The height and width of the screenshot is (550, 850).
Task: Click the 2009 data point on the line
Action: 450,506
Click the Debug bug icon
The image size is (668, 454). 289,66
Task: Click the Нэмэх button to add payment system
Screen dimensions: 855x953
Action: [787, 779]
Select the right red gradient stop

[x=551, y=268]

--

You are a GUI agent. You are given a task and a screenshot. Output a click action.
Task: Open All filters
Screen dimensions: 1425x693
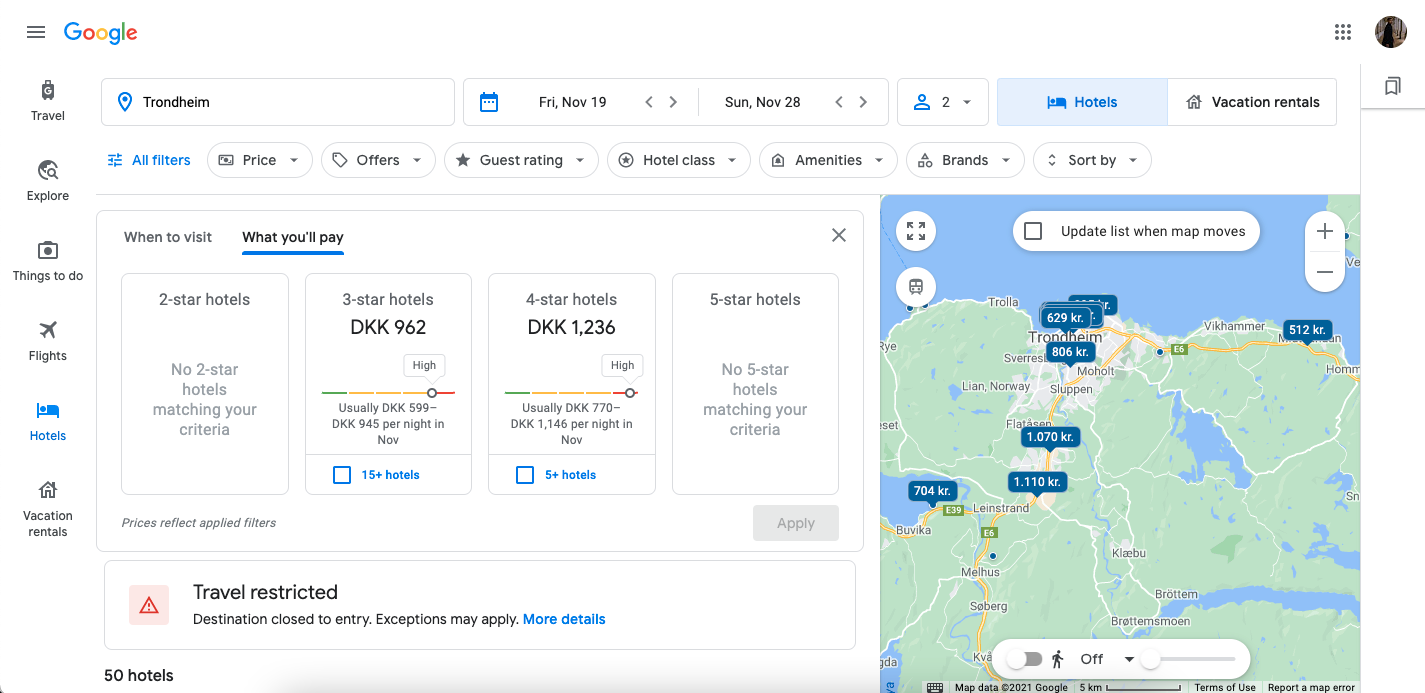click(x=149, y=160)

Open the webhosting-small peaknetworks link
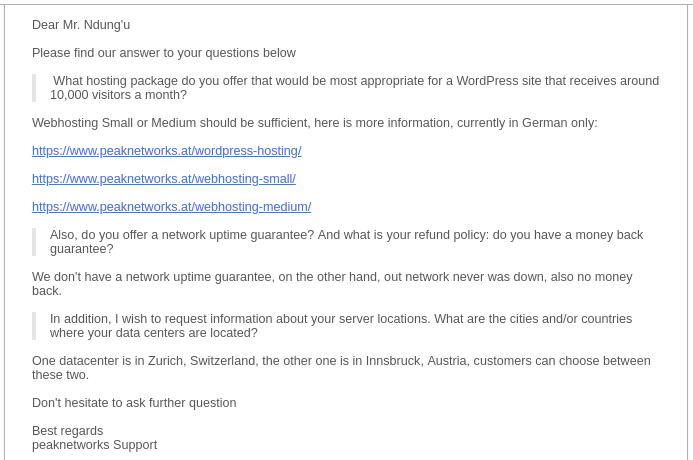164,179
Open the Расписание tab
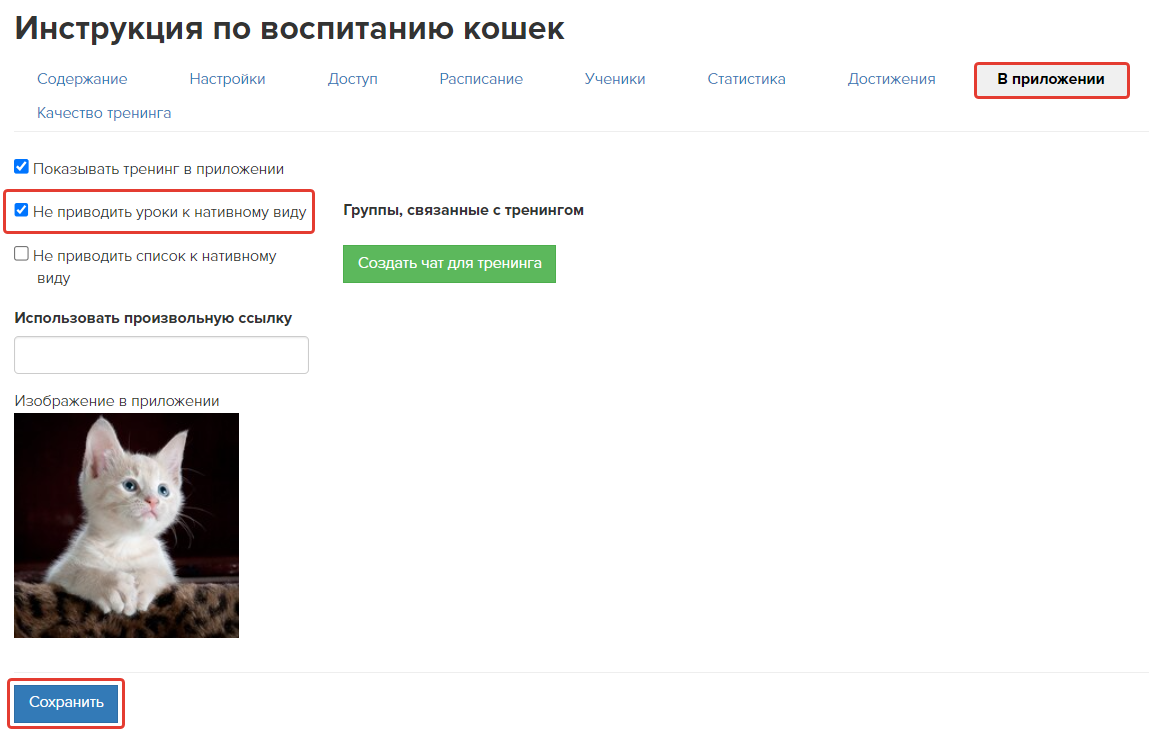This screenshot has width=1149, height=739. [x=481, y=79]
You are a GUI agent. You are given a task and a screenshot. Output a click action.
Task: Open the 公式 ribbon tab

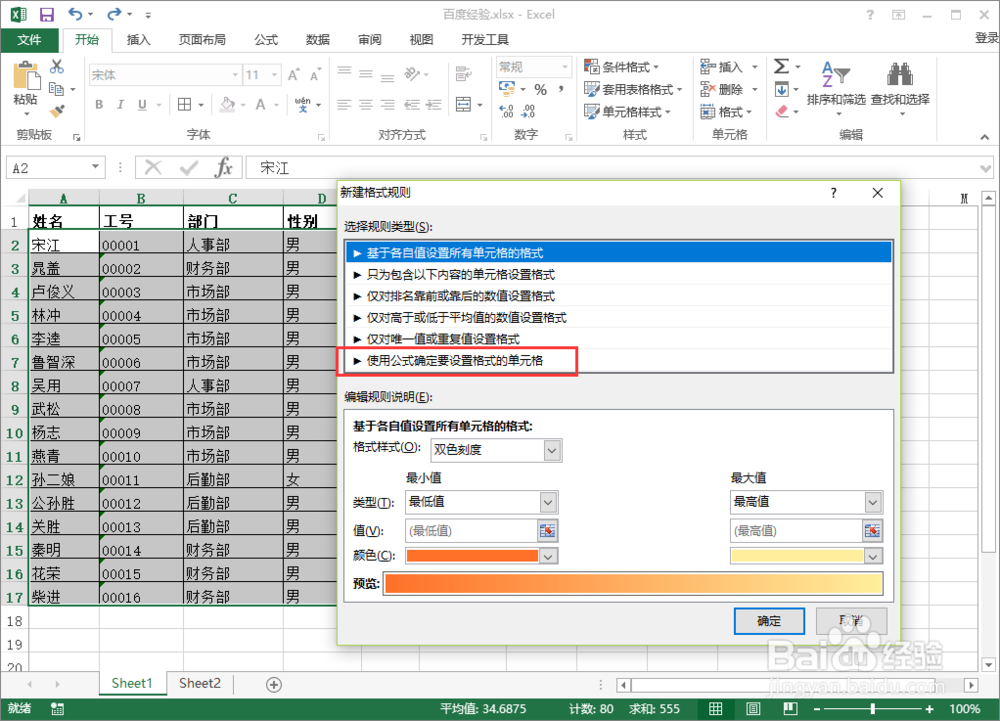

- [TASK OBJECTIVE]: Recast the item lines as a Markdown table with the columns Row and Line, starting with the line that contains "Task: Click the Нэмэх" and going on through the line that contains "[x=551, y=268]". Leave out any blank lines.

- [EXERCISE ANSWER]:
| Row | Line |
|---|---|
| 1 | Task: Click the Нэмэх button to add payment system |
| 2 | Screen dimensions: 855x953 |
| 3 | Action: [787, 779] |
| 4 | Select the right red gradient stop |
| 5 | [x=551, y=268] |